A few years ago someone(s) took the rather sizable and hefty sign at the entrance to our community. It's a big sign, nice gold lettering, bolted in place. We were shocked to see, as we drove out of the drive that there stook two stark posts - like goal posts - with nothing hanging frolm them. The men muttered and sputtered and conjectured on how many young men it would take to steal it; the women tsked and shook their heads over the very nerve of them!
The president called the police who took note. The next day, as we drove out through the entrance we were all amazed to see the sign, not hung - too much trouble and probably would risk being seen doing it - standing against the post. The police did not have an answer. But I think some parent got went into her/his garage and saw the sign leaning against the back wall and said, "I don't care who dared you to do it - take it back immediate!" I would be nice to think conscienced alone urged the return, but I think that's a bit of a stretch.

I'll put out a pumpkin or two to encourage the Great Pumpkin to visit. After the Hallowed NIght, I will put it on the edge of the woods and the local chipmunks and squirrels will take care of them. Maybe if we're lucky, some of the seeds will take root next spring and we'll have our own crop come next October.

Speaking of the resident chipmunks, cute as they are they are dangerously eager to get inside the house.

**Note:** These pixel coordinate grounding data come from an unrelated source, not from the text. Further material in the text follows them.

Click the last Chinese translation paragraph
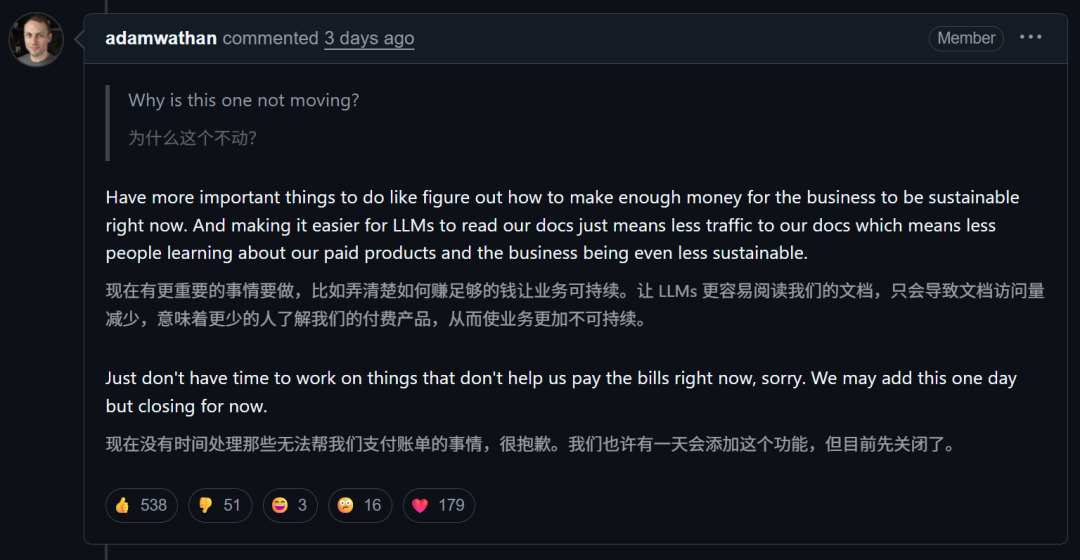The image size is (1080, 560). [x=530, y=444]
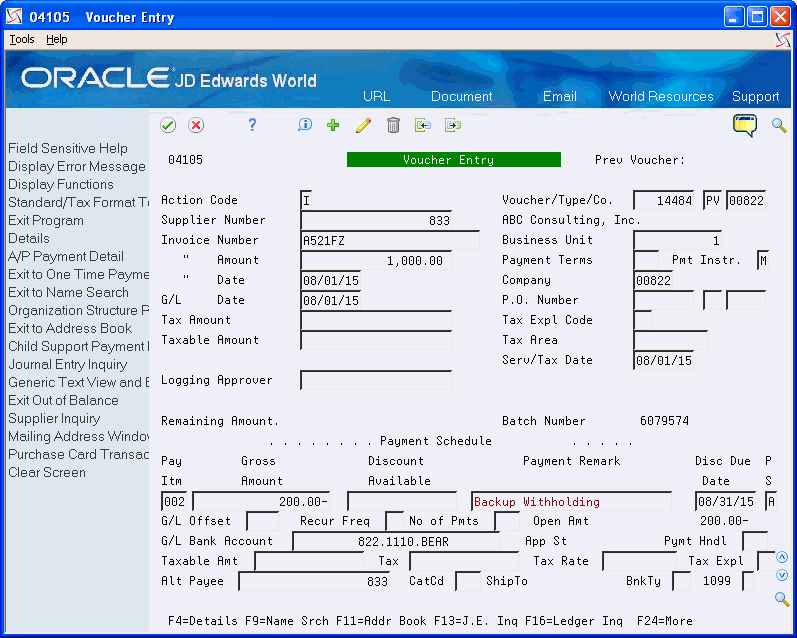Click the info bubble icon in toolbar
This screenshot has height=638, width=797.
pos(305,125)
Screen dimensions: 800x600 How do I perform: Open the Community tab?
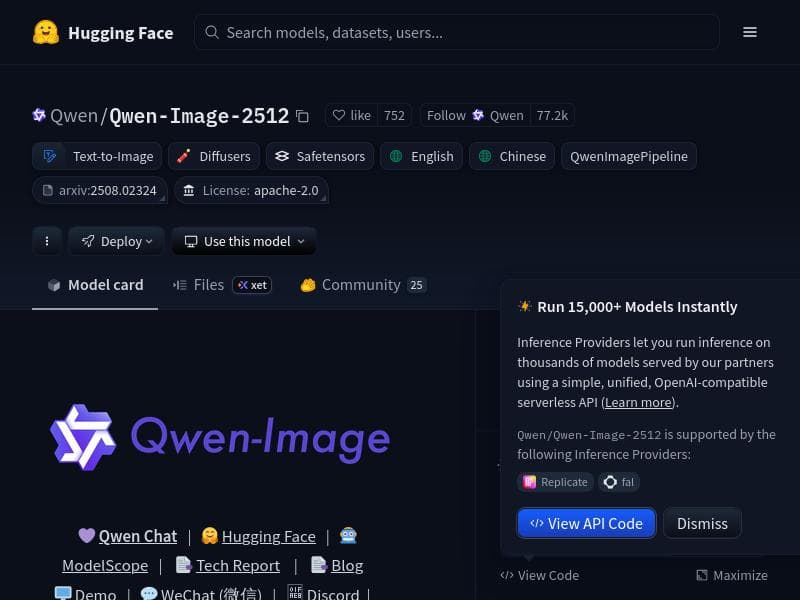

My neighbor has concocted a solution, in both definitions: the solution -some sort of oil, some pungent herbs including garlic, sprayed around the holes seem to be the solution to the problem of them taking up residence in the flower garden. Then another neighbor puts out peanuts and seeds especially to encourage them. Better in her sphere than mine. I love to watch them - at a distance. I once had one who had found access to my kitchen and it sampled each of six tomatoes on my counter, and stuffed my dog's kibbles in a box of Swiffer cloths under the sink.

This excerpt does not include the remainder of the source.